Osundare’s new book, ‘Tender Moments’, is his first post-Katrina collection. It surprised many who see him as a political poet. But he insists, “I have a lot of love poems – written first in longhand – Katrina took them all.” Afterwards, “I had nightmares, trying to remember the poems I lost. I had parapsychologists writing me to say, ‘We’ll make you remember.’” The healing process came naturally, and ‘Tender Moments’ is the result. Osundare read ‘Breaking Bread’ from the collection.
The poet’s home was submerged in nine feet of water during the Katrina. “I was there when my shelves were falling one by one.” In the aftermath, all his books were buried in mud. The cover page of one of his collections was floating on water. Another book had swollen to four times its original size. “I felt the book was talking to me,” hence the inspiration for another poem read in Leeds. ‘The Weeping Book’ is rhymed. “I don’t often rhyme,” he said, “but when I am touched, I do.”
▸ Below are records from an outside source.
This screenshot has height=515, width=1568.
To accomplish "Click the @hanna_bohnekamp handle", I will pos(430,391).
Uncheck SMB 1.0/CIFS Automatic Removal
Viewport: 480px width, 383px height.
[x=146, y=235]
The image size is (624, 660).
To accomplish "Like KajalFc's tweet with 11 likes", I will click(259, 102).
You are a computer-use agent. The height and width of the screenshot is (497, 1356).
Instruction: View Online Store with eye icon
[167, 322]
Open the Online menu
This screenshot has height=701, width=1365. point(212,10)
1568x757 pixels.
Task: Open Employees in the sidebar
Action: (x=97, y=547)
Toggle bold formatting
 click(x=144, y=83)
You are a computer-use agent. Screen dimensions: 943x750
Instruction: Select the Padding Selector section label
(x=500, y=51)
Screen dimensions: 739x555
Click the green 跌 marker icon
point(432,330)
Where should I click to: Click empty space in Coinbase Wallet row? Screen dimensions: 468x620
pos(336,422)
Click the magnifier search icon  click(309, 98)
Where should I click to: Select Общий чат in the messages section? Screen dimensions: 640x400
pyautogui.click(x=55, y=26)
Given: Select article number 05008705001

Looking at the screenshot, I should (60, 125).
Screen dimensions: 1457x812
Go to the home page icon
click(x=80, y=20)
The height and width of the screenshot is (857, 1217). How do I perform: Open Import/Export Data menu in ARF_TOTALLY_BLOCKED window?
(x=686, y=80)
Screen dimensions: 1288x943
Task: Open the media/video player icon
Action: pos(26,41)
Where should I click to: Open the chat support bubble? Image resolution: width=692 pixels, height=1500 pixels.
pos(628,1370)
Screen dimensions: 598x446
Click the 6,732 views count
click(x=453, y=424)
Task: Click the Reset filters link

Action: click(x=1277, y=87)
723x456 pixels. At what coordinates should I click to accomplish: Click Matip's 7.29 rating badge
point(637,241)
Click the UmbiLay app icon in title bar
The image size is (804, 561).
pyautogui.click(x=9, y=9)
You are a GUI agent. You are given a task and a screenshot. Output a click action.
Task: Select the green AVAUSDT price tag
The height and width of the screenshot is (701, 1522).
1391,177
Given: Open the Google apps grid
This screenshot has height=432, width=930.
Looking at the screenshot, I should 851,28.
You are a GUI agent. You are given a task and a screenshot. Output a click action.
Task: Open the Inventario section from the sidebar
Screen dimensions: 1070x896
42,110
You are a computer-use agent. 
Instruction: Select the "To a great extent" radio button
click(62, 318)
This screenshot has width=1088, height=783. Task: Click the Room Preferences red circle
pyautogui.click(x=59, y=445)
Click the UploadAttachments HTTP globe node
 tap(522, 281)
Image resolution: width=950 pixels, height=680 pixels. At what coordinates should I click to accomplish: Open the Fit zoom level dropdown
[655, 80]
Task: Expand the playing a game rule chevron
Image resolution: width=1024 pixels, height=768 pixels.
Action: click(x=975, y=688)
Music (including Yoruba songs, Blues and Jazz) is a huge source of inspiration for Osundare, who comes from a singing family. He loved American popular music as a young man. “Otis Redding had a particularly strong impact on Nigerian youth in the 60s and 70s. He had such fantastic control over his voice. When we heard he had died in plane crash, we celebrated his life and mourned his death.” Osundare ended the performance with his “favourite poem” – the one he wrote for Redding.
Asked how much lost property has been replaced since the Katrina, Osundare revealed that he and his family live in “a sort of dormitory.” But, “It’s the books, the manuscripts and letters” written to him by students all over the world – that are the greatest losses, “because they cannot be replaced.” Osundare had moved his manuscripts from the university to his home for ‘safekeeping’ prior to the devastation. “The university escaped the flood. Water has its own logic.” He wrote many poems about Lake Pontchartrain, all now lost. “I wrote the poems for the lake and the lake came to take her poems away!”
It was a life-changing experience, one that needs to be written about. But the detail is proving very difficult in prose; poetry has been relatively easier. Osundare confided that, “I am learning about the process – on how poetry and prose play on the mind.” Jack Mapanje is in a similar situation. “I still haven’t finished my prison memoirs in prose,” he said.
Prof. Osundare discussed his recent birthday celebrations in Nigeria. Most touching were his students who raised an organising committee around the events. “In March, I was commandeered to come to Nigeria to celebrate my 60th. I know it wasn’t me they were celebrating, but the fact of survival.” The poet was moved. “These are the people who are my clothes.”
– Niyi Osundare’s poem, I Sing of Change, will display on London Underground tube trains for 8 weeks from June 2007. He is one of 6 African poets whose works will be seen by thousands of commuters.